Vegas film workflow?

Shenan wrote on 4/21/2010, 6:18 PM
Hello All,

I haven't posted here in a long time, but I'm just starting to edit in Vegas again. I'm using 9.0c. I have a question for you all about what is the best workflow for material originating on film, using double-system sound. I'm sorry if this has already been covered previously or elsewhere, but I couldn't find the info with a search here or on google.

Keep in mind that I'm not planning on going back to film, so I'm mostly concerned about the initial prep of syncing sound and creating subclips to use for editing. The film is 16mm at 24fps, telecined to 29.97fps, and the sound was captured on a digital recorder at 30fps in mono (left channel only).

Here are the specific questions and what I'm planning on doing. Please correct me if I'm wrong.

1. How to slow down the 30fps sound to 29.97fps to match the video.

I'm guessing that this is done automatically if my project properties are set to 29.97 and I drop in the 30fps audio files and then render. I guessed this based on the fact that there is a project audio setting for resample and stretch quality. The help file says this about it: "Choose a setting from the drop-down list to determine the accuracy with which audio files will be resampled to match your project settings."

2. How to turn the left-channel only audio to two channels?

I'm just right-clicking on the audio events and choosing Channels -> Left Only.

3. How to sync audio and video?

RECORD SET:
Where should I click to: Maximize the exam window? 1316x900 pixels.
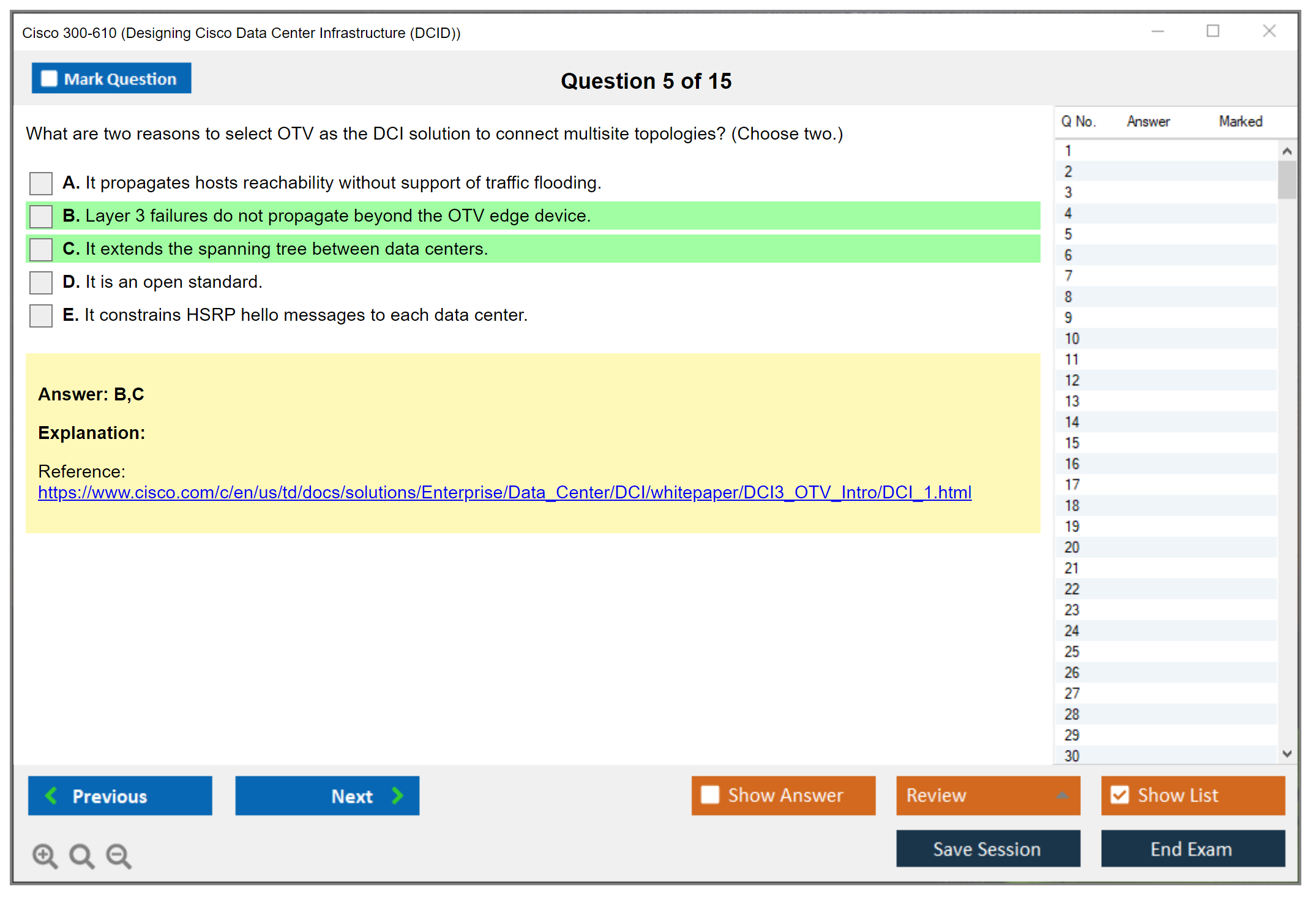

==

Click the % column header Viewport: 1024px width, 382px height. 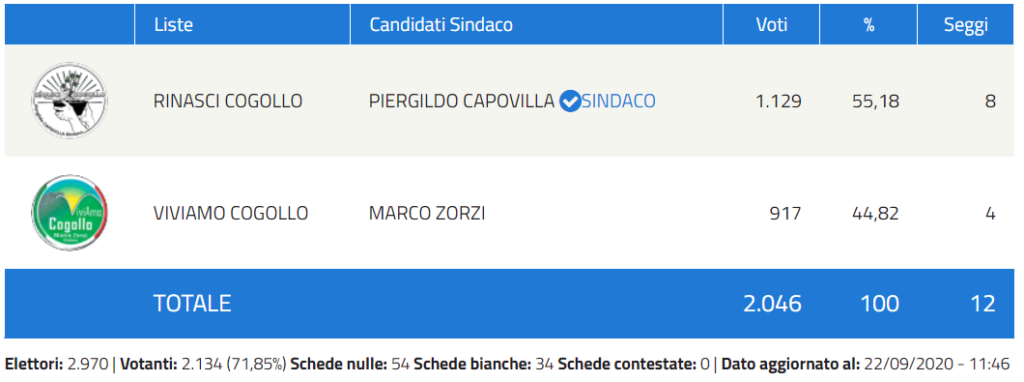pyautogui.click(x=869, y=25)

THINGS TO DO:
1 – Condense the paragraph of the forum post that begins "Keep in mind that I'm not planning" into a shorter version that keeps its main facts.
2 – Transcribe the forum post word for word, everything from "1. How to slow" down to "-> Left Only.".
3 – According to the forum post, why does the poster guess that the 30fps sound will be slowed to 29.97fps automatically?
Answer from the forum post alone.

ANSWERS TO THE PROBLEMS:
1 – The poster does not intend to return to film and is mainly concerned with initial prep: syncing sound and creating subclips for editing. The 16mm film, shot at 24fps, was telecined to 29.97fps. The sound was captured on a digital recorder at 30fps in mono, on the left channel only.

2 –
1. How to slow down the 30fps sound to 29.97fps to match the video.

I'm guessing that this is done automatically if my project properties are set to 29.97 and I drop in the 30fps audio files and then render. I guessed this based on the fact that there is a project audio setting for resample and stretch quality. The help file says this about it: "Choose a setting from the drop-down list to determine the accuracy with which audio files will be resampled to match your project settings."

2. How to turn the left-channel only audio to two channels?

I'm just right-clicking on the audio events and choosing Channels -> Left Only.

3 – The poster bases this guess on Vegas having a project audio setting for resample and stretch quality. The help file says this setting determines how accurately audio files are resampled to match the project settings.